** Opening DATA FOR THIS TASK block **
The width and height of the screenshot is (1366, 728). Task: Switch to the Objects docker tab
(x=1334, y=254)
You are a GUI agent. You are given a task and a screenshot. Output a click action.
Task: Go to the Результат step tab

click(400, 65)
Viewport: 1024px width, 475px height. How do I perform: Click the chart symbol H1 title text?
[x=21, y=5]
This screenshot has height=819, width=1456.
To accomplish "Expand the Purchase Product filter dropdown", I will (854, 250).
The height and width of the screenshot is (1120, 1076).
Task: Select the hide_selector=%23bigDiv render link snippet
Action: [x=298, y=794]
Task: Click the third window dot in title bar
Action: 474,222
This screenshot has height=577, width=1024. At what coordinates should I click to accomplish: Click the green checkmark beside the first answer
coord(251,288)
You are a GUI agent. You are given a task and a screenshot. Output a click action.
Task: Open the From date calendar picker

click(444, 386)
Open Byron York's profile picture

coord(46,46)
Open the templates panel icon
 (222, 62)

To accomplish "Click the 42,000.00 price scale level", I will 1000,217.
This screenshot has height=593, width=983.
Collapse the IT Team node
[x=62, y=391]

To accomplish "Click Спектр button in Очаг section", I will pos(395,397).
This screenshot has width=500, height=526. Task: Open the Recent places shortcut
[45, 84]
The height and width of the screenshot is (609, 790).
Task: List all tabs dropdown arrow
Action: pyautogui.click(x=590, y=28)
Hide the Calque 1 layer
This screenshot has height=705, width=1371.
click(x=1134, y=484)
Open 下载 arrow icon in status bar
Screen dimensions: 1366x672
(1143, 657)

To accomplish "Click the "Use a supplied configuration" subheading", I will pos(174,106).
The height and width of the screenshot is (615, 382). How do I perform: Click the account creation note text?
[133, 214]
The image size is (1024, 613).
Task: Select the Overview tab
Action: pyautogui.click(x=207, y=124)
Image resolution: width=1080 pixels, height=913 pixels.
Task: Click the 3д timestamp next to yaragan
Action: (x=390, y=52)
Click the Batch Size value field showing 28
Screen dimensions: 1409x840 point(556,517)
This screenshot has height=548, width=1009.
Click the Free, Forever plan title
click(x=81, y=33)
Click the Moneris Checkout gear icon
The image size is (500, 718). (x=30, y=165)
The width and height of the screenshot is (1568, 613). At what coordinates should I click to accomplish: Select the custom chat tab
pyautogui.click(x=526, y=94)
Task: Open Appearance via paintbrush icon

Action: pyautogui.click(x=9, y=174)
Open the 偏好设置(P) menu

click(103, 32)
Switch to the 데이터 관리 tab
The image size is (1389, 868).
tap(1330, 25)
** Closing DATA FOR THIS TASK block **
YOUR OBJECTIVE: Repeat all of the data exactly. Include every line.

WRITTEN SOLUTION:
The width and height of the screenshot is (1366, 728). Task: Switch to the Objects docker tab
(x=1334, y=254)
You are a GUI agent. You are given a task and a screenshot. Output a click action.
Task: Go to the Результат step tab

click(400, 65)
Viewport: 1024px width, 475px height. How do I perform: Click the chart symbol H1 title text?
[x=21, y=5]
This screenshot has height=819, width=1456.
To accomplish "Expand the Purchase Product filter dropdown", I will (854, 250).
The height and width of the screenshot is (1120, 1076).
Task: Select the hide_selector=%23bigDiv render link snippet
Action: [x=298, y=794]
Task: Click the third window dot in title bar
Action: 474,222
This screenshot has height=577, width=1024. At what coordinates should I click to accomplish: Click the green checkmark beside the first answer
coord(251,288)
You are a GUI agent. You are given a task and a screenshot. Output a click action.
Task: Open the From date calendar picker

click(444, 386)
Open Byron York's profile picture

coord(46,46)
Open the templates panel icon
 (222, 62)

To accomplish "Click the 42,000.00 price scale level", I will 1000,217.
This screenshot has height=593, width=983.
Collapse the IT Team node
[x=62, y=391]

To accomplish "Click Спектр button in Очаг section", I will pos(395,397).
This screenshot has width=500, height=526. Task: Open the Recent places shortcut
[45, 84]
The height and width of the screenshot is (609, 790).
Task: List all tabs dropdown arrow
Action: pyautogui.click(x=590, y=28)
Hide the Calque 1 layer
This screenshot has height=705, width=1371.
click(x=1134, y=484)
Open 下载 arrow icon in status bar
Screen dimensions: 1366x672
(1143, 657)

To accomplish "Click the "Use a supplied configuration" subheading", I will pos(174,106).
The height and width of the screenshot is (615, 382). How do I perform: Click the account creation note text?
[133, 214]
The image size is (1024, 613).
Task: Select the Overview tab
Action: pyautogui.click(x=207, y=124)
Image resolution: width=1080 pixels, height=913 pixels.
Task: Click the 3д timestamp next to yaragan
Action: (x=390, y=52)
Click the Batch Size value field showing 28
Screen dimensions: 1409x840 point(556,517)
This screenshot has height=548, width=1009.
Click the Free, Forever plan title
click(x=81, y=33)
Click the Moneris Checkout gear icon
The image size is (500, 718). (x=30, y=165)
The width and height of the screenshot is (1568, 613). At what coordinates should I click to accomplish: Select the custom chat tab
pyautogui.click(x=526, y=94)
Task: Open Appearance via paintbrush icon

Action: pyautogui.click(x=9, y=174)
Open the 偏好设置(P) menu

click(103, 32)
Switch to the 데이터 관리 tab
The image size is (1389, 868).
tap(1330, 25)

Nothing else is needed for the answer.